The first thing to know is that we are here to help. Part of our role is to support and give guidance to applicants, providing them with insight about Ivey and the admissions process at the school; however, it’s important to think about what questions to ask. Our expectation is that you discover and package the unique strengths about your candidacy and sell them to the admissions team in your application and interview. So, how can you do this?

Here are some good questions that you might want to ask the recruiting and admissions team(s):

What is the average GMAT score, years of work experience, and undergraduate average for the class?

Most schools (including Ivey) post the minimum admission requirements for these application components on their website; however, knowing the averages for the class can help you determine where you stack up within the applicant pool and where on your application you may need to work on improving your competitiveness. Don’t let the averages scare you — remember that there will be candidates admitted who are both above AND below the average scores.

What skills/competencies are typical traits found in successful candidates?

It’s important to gain an understanding of what the admissions committee is looking for beyond those hard skills and qualifications that are found in your GMAT score, grades, and work experience. While this information may be available on the website, a conversation with someone from the recruiting and admissions team, or an alumnus or current student, can give you a clearer understanding of the skills necessary to succeed in the Ivey classroom. Attending a recruiting event like First Class on the Road or Class Visit is a great way to get some face-to-face time with the admissions team and to learn about those traits that can’t be objectively measured but are critical to submitting a successful application.

What is the admissions process, and how long does it take?

You’ll find that the admissions process is a bit different at each school, as is the amount of time it takes for the review/interview process. It’s perfectly acceptable for you to ask about how the process works and what your and their next steps are as well as the amount of time it’s likely to take before you receive an admissions decision.

Here are some of the questions that you should try to avoid when interacting with the recruiting and admissions team:

What are my chances?

Asking this question to the admissions committee implies a lack of awareness about what you bring to the table, the strength of your application, and your knowledge about the admissions criteria. The application review process on our end is extremely thorough and considers every single piece of the application equally, including essays, references, and interviews. There is no one-size-fits-all answer for determining who will be granted admission. Instead, consider asking some of the questions listed above to determine which parts of your application can be improved to present your candidacy in the best possible light.
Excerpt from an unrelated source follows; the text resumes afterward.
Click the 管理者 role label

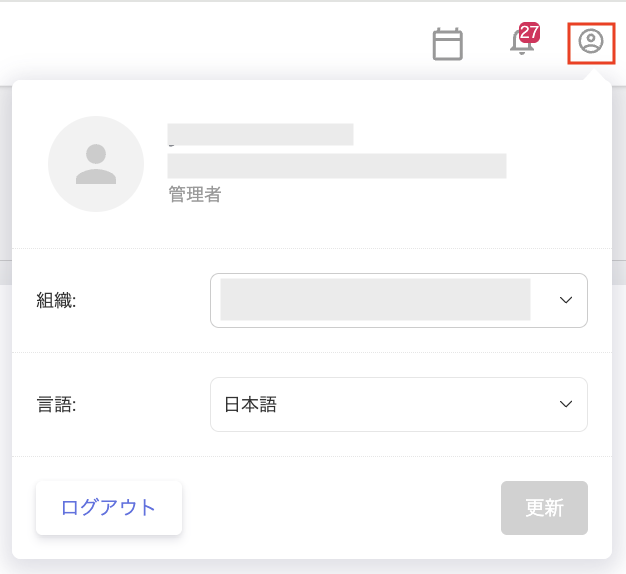coord(194,195)
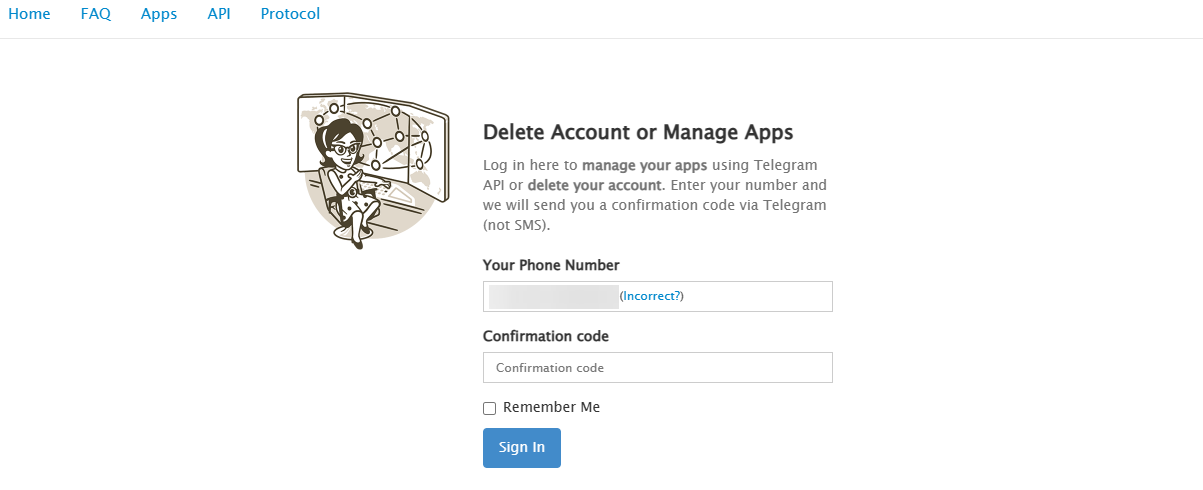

Why should I choose Ivey over X school?

The MBA decision is incredibly individual and personal, so asking this question of the admissions committee shows a lack of research and passion in choosing the right MBA program for you. Your MBA is a lifetime investment, and selecting the school that you want to align yourself with for the rest of your career needs to be YOUR decision. The school you choose must be a strong fit in terms of the culture, the program structure, and your post-MBA goals. Everyone’s reasons for doing an MBA and their post-MBA goals are different — there is no one “best” business school, but there is a best business school for you. Our expectation is that you will have done some research on the different schools that meet your criteria and which one is a stronger fit for you. We encourage all candidates tovisit the campuses of the schools they are considering to get a feel for the program, the faculty, and the student experience.

What jobs will be available when I graduate?

Ivey MBAs have a consistent career placement rateof 90-plus per cent; however, no business school can predict turns in the economy or the number of job opportunities in any given year. Ivey has strong relationships and a long history with many of the top recruiting firms who recruit on-campus year over year and an exceptional Career Management team who works with students to advise them on successful career management strategies. Your success in the job market depends on your individual goals, how you choose to engage with Career Management, and the amount of work you put into executing a successful job search strategy.

These are simply some recommendations on the questions you may want to consider when interacting with the admissions team. The business school research and admissions process is very individual and there is no one-size-fits-all answer to all questions, so feel free to contact us!  We want to make the process as smooth as possible and we are here to help.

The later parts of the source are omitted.